Hi Art,
I use VS express 2013 with acad 2015 and bricscad v15.
The work perfectly, so do not look for other versions, unless you want to go higher than vs 2013.
As long as the vs version supports the .net framework your acad uses (4.5 for 2015), you are good.
If you use express, and make a fresh project, it will seem to not work with debugging in acad.
You need to modify the myprog.csproj.user to have code like this, that tells it what to start when you debug:
<?xml version="1.0" encoding="utf-8"?>
<Project ToolsVersion="4.0" xmlns="http://schemas.microsoft.com/developer/msbuild/2003">
<PropertyGroup Condition="'$(Configuration)|$(Platform)' == 'Debug|AnyCPU'">
<StartAction>Program</StartAction>
<StartProgram>C:\Program Files\Autodesk\AutoCAD 2015\acad.exe</StartProgram>
<StartArguments>/nologo /p "HA_C3D2015" /b "C:\+Storage\Programming\DotNet\AcadXtra\AcadXtra 2015 Load.scr"</StartArguments>
<StartWorkingDirectory>C:\+Storage\Programming\DotNet\CTCivilXtra\bin\Debug</StartWorkingDirectory>
</PropertyGroup>
</Project>
tweak the params as needed, you can likely just have the acad.exe path for startarguments, not the /p /b stuff.

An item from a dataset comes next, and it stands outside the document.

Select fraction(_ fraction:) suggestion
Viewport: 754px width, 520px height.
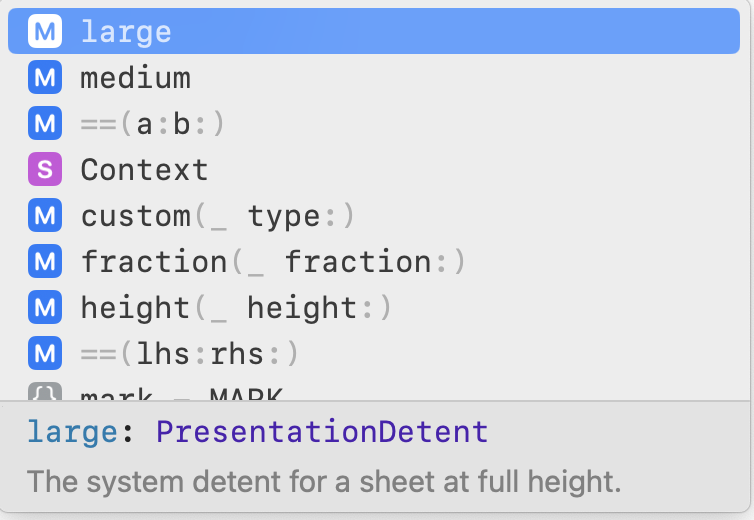pyautogui.click(x=374, y=261)
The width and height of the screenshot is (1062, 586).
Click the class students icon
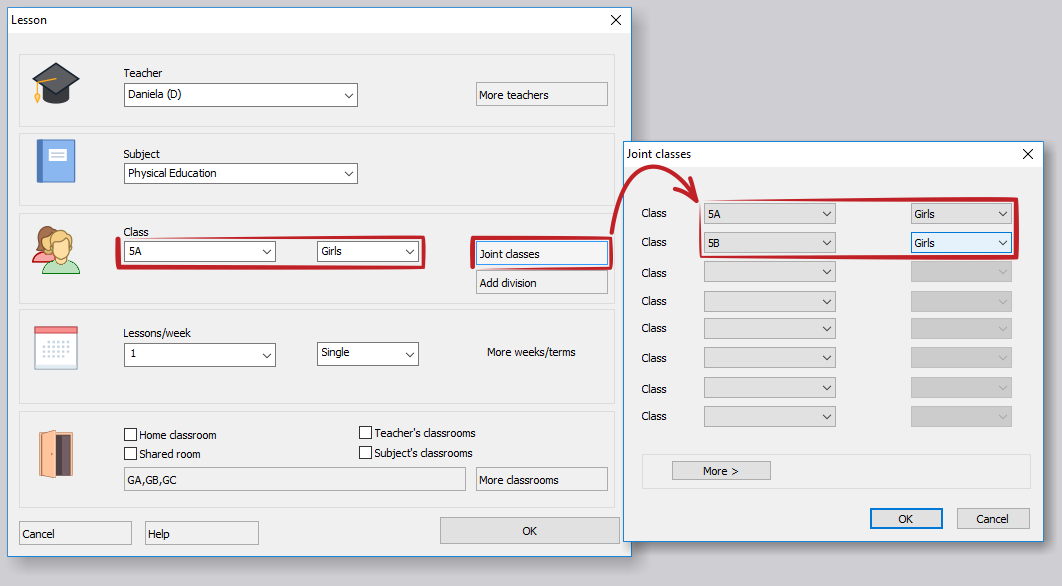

I recommend you try using C# instead of vb, as the people with the answers seem to prefer it. Many came from c++ backgrounds so have a taste for it.
I do not use templates, as you need to know how to make things from scratch, and its so easy anyway.
As far as making drawings from params, you can do that really nicely with .net, but you must run .net things from within an acad session.
You might use the coreconsole.exe portion of acad to get that session, it is like acad at the dos prompt.
Otehrs can comment how to start a minimized acad session with .net.
Note that cheaper clones of acad like bricscad have .net api's also, so are good options IMO.
The trick with .net is learning how to structure helper functions so you build libraries of subroutines that simplify certain things.
.net uses "transactions" like c++, so lets you shove in lots of entities at once to the db, while vb and lisp only do one transaction per entity.
Its a 10x speed increase or more in many cases to use .net.
Also, the VS environment is uber slick.
For some fun, read up on what extension methods are. Once you define them, they show up on the intellisense list when you type . after some variable.
So vs suggests methods defined for just that type, which is awesomely handy if you have hundreds of helper functions.
It narrows down the list for you.
Only bummer is to debug, it startes a session, then closes it when done, no code editing allowed while open, just debug info.
So you find the issue, stop debug, fix, then start again.